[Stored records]
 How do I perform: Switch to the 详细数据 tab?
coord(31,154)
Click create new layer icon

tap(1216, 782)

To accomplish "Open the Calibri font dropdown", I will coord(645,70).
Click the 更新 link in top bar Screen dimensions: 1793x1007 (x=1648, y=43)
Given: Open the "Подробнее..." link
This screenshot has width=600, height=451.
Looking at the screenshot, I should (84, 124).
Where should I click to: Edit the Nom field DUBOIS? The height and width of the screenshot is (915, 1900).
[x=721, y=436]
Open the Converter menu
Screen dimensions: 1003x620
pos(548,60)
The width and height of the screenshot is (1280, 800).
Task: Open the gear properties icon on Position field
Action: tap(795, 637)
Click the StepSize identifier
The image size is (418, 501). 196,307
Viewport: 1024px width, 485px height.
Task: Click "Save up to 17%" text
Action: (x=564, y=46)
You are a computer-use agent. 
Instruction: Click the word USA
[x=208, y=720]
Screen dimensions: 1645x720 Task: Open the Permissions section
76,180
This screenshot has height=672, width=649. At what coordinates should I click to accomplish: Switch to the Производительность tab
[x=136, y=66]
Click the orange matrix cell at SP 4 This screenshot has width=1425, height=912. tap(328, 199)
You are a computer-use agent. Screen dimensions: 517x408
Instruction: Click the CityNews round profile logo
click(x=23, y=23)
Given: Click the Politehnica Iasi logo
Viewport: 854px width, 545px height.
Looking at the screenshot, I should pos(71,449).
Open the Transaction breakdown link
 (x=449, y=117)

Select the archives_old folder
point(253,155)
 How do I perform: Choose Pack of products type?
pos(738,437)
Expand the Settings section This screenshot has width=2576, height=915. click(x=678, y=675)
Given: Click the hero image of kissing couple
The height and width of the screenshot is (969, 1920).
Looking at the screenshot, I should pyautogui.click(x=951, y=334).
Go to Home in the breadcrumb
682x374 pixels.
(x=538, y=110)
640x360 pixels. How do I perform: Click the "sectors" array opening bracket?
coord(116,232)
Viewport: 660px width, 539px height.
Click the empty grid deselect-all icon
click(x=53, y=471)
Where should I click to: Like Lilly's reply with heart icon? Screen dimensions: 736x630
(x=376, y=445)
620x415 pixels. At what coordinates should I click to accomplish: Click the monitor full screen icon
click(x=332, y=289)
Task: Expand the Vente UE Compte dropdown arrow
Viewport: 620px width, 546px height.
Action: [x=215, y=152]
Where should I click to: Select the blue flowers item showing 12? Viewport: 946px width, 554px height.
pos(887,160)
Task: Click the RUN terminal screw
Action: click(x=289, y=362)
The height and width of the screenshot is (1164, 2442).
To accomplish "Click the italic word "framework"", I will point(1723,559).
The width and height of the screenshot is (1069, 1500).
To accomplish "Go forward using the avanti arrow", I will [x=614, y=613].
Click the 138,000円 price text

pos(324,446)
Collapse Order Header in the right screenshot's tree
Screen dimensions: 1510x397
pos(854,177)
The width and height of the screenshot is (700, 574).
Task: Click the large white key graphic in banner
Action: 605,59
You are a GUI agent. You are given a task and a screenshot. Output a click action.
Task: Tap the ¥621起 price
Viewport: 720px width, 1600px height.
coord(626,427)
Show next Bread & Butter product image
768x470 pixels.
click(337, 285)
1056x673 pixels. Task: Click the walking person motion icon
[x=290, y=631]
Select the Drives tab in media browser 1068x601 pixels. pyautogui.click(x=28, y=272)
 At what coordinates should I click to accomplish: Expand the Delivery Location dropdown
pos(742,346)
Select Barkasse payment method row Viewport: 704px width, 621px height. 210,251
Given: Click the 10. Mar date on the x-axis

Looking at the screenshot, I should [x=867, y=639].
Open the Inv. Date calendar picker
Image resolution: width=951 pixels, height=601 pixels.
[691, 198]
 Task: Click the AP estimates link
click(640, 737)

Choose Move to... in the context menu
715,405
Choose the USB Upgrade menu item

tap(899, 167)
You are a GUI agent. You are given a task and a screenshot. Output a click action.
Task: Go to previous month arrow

# Problem:
Set down all the entries again, word for word.

# Result for this task:
 How do I perform: Switch to the 详细数据 tab?
coord(31,154)
Click create new layer icon

tap(1216, 782)

To accomplish "Open the Calibri font dropdown", I will coord(645,70).
Click the 更新 link in top bar Screen dimensions: 1793x1007 (x=1648, y=43)
Given: Open the "Подробнее..." link
This screenshot has width=600, height=451.
Looking at the screenshot, I should (84, 124).
Where should I click to: Edit the Nom field DUBOIS? The height and width of the screenshot is (915, 1900).
[x=721, y=436]
Open the Converter menu
Screen dimensions: 1003x620
pos(548,60)
The width and height of the screenshot is (1280, 800).
Task: Open the gear properties icon on Position field
Action: tap(795, 637)
Click the StepSize identifier
The image size is (418, 501). 196,307
Viewport: 1024px width, 485px height.
Task: Click "Save up to 17%" text
Action: (x=564, y=46)
You are a computer-use agent. 
Instruction: Click the word USA
[x=208, y=720]
Screen dimensions: 1645x720 Task: Open the Permissions section
76,180
This screenshot has height=672, width=649. At what coordinates should I click to accomplish: Switch to the Производительность tab
[x=136, y=66]
Click the orange matrix cell at SP 4 This screenshot has width=1425, height=912. tap(328, 199)
You are a computer-use agent. Screen dimensions: 517x408
Instruction: Click the CityNews round profile logo
click(x=23, y=23)
Given: Click the Politehnica Iasi logo
Viewport: 854px width, 545px height.
Looking at the screenshot, I should pos(71,449).
Open the Transaction breakdown link
 (x=449, y=117)

Select the archives_old folder
point(253,155)
 How do I perform: Choose Pack of products type?
pos(738,437)
Expand the Settings section This screenshot has width=2576, height=915. click(x=678, y=675)
Given: Click the hero image of kissing couple
The height and width of the screenshot is (969, 1920).
Looking at the screenshot, I should pyautogui.click(x=951, y=334).
Go to Home in the breadcrumb
682x374 pixels.
(x=538, y=110)
640x360 pixels. How do I perform: Click the "sectors" array opening bracket?
coord(116,232)
Viewport: 660px width, 539px height.
Click the empty grid deselect-all icon
click(x=53, y=471)
Where should I click to: Like Lilly's reply with heart icon? Screen dimensions: 736x630
(x=376, y=445)
620x415 pixels. At what coordinates should I click to accomplish: Click the monitor full screen icon
click(x=332, y=289)
Task: Expand the Vente UE Compte dropdown arrow
Viewport: 620px width, 546px height.
Action: [x=215, y=152]
Where should I click to: Select the blue flowers item showing 12? Viewport: 946px width, 554px height.
pos(887,160)
Task: Click the RUN terminal screw
Action: click(x=289, y=362)
The height and width of the screenshot is (1164, 2442).
To accomplish "Click the italic word "framework"", I will point(1723,559).
The width and height of the screenshot is (1069, 1500).
To accomplish "Go forward using the avanti arrow", I will [x=614, y=613].
Click the 138,000円 price text

pos(324,446)
Collapse Order Header in the right screenshot's tree
Screen dimensions: 1510x397
pos(854,177)
The width and height of the screenshot is (700, 574).
Task: Click the large white key graphic in banner
Action: 605,59
You are a GUI agent. You are given a task and a screenshot. Output a click action.
Task: Tap the ¥621起 price
Viewport: 720px width, 1600px height.
coord(626,427)
Show next Bread & Butter product image
768x470 pixels.
click(337, 285)
1056x673 pixels. Task: Click the walking person motion icon
[x=290, y=631]
Select the Drives tab in media browser 1068x601 pixels. pyautogui.click(x=28, y=272)
 At what coordinates should I click to accomplish: Expand the Delivery Location dropdown
pos(742,346)
Select Barkasse payment method row Viewport: 704px width, 621px height. 210,251
Given: Click the 10. Mar date on the x-axis

Looking at the screenshot, I should [x=867, y=639].
Open the Inv. Date calendar picker
Image resolution: width=951 pixels, height=601 pixels.
[691, 198]
 Task: Click the AP estimates link
click(640, 737)

Choose Move to... in the context menu
715,405
Choose the USB Upgrade menu item

tap(899, 167)
You are a GUI agent. You are given a task and a screenshot. Output a click action.
Task: Go to previous month arrow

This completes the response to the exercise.